In fact, Forrester analyst Dave Bartoletti sees the cloud native piece as being key here. “The combined company has a leading Kubernetes and container-based cloud-native development platform, and a much broader open source middleware and developer tools portfolio than either company separately. While any acquisition of this size will take time to play out, the combined company will be sure to reshape the open source and cloud platforms market for years to come,” he said.

Photo: IBM

Wang believes the deal could hinge on how long Red Hat CEO Jim Whitehurst, who had led the company for over a decade, stays with the unit. According to IBM, they will maintain the Red Hat brand and operate it as an independent entity inside Big Blue. “If Whitehurst doesn’t stick around for awhile, the deal could go south,” he said. But the company could dangle the CEO job when Rometty decides to leave as incentive to stay.

Regardless, Wall Street was not entirely happy with IBM’s move with their stock down all day. Needless to say the 63 percent premium IBM paid for the stock has driven Red Hat higher today.

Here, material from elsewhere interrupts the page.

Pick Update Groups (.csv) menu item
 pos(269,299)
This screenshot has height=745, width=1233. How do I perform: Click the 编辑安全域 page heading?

The deal must pass shareholder muster, but given the premium IBM has offered, it’s hard to believe they would turn it down. In addition, since these companies operate across the world, they are subject to the global regulatory approval process. They won’t officially come together until at least the second half of next year at the soonest. That’s when we might begin to learn whether this was a brilliant or desperate move by IBM.